Living with albinism has not deterred Mureyi, a qualified pharmacist, from exploiting her talents both academically and socially.
Dudzai, a former University of Zimbabwe student, participated in the inaugural Imagine Africa reality show aimed at raising awareness of HIV and Aids in 2008.
The MILEAD programme is an initiative for the long-term leadership development and promotion of Africa’s most promising young women leaders.
Fellows go through a year-long training and mentoring programme, designed to build skills, strengthen networks, and support women’s leadership on critical issues.

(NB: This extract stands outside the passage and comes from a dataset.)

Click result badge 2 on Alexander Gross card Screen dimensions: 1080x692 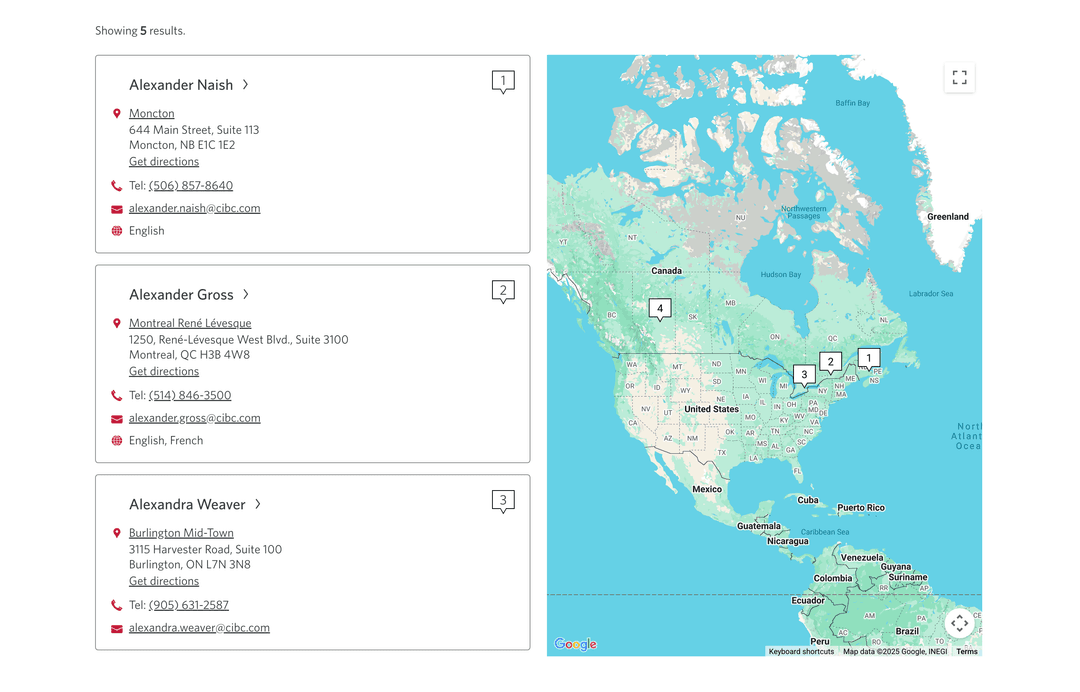[x=503, y=292]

“She firmly believes that the best kind of empowerment that an African girl can ever receive is inspiration and a lesson on how to believe in her own abilities,” reads part of Dudzai’s profile on the Moremi Initiative website.
Dudzai’s amazing life story was profiled in The Standard two years ago and bagged a gender-sensitive reporting award for the newspaper.

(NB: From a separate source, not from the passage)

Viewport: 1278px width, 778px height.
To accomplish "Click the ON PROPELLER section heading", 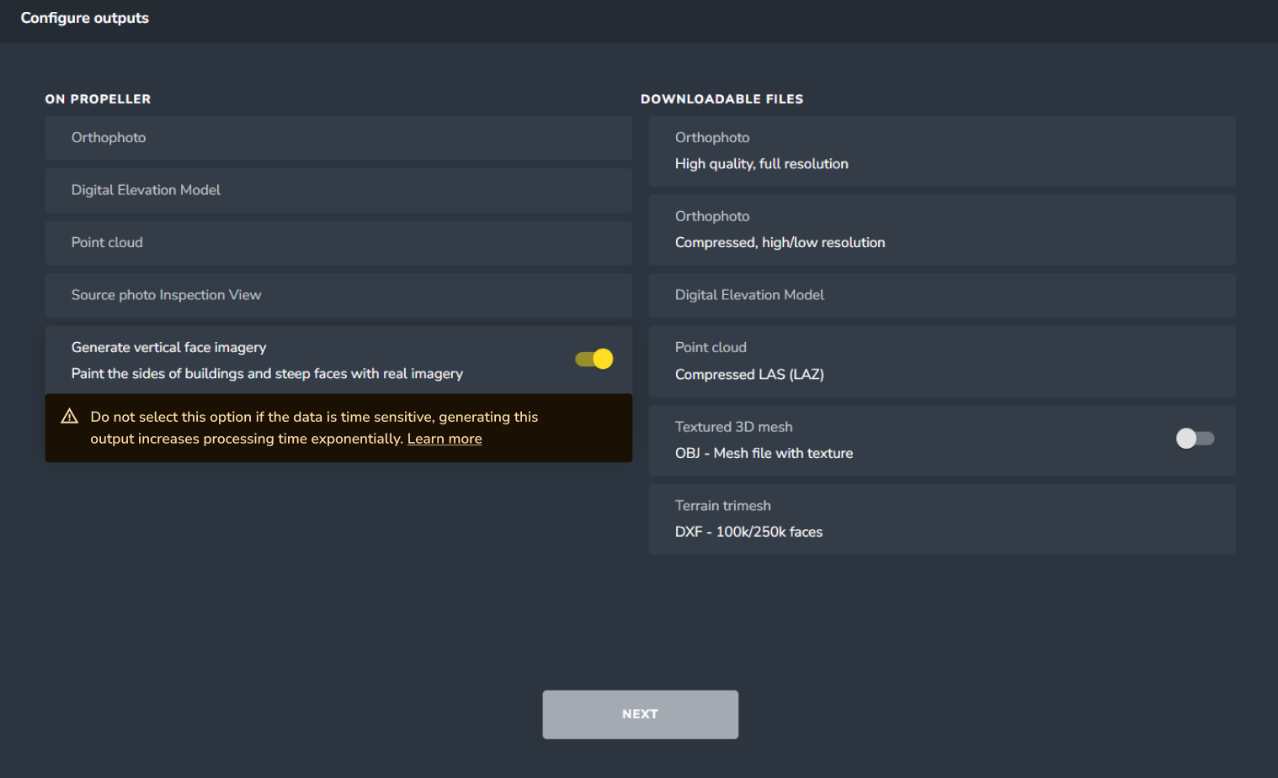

Meanwhile, a Hatcliffe Extension woman has been nominated for two awards in the inaugural Iconic Women Awards sponsored by Professional Women, Executive Women and Business Women’s Forum (Proweb).
Mary Zingwena (59), suffered a stroke in 2003 but still opened a crèche for Hatcliffe Extension children who were spending their days playing in the neighbourhood while their peers from other areas attended lessons at day-care centres.
Her crèche was demolished at the height of the Operation Murambatsvina in 2005 but she revived it afterwards, investing her monthly US$50 pension most of the times.
Zingwena was the only nominee for the Living Beyond Misfortune Category and was also nominated for the Social Work category together with president of the Association for Women’s Grassroots Clubs, Betty Mutero.
Among the nominees for other categories are well-known women including Hope Sadza, Fay Chung, Sarah Kachingwe, Angeline Kamba, Collette Mutangadura, Susan Chenjerai, Rebecca Chisamba, Edna Machirori and Ruth Mpisaunga.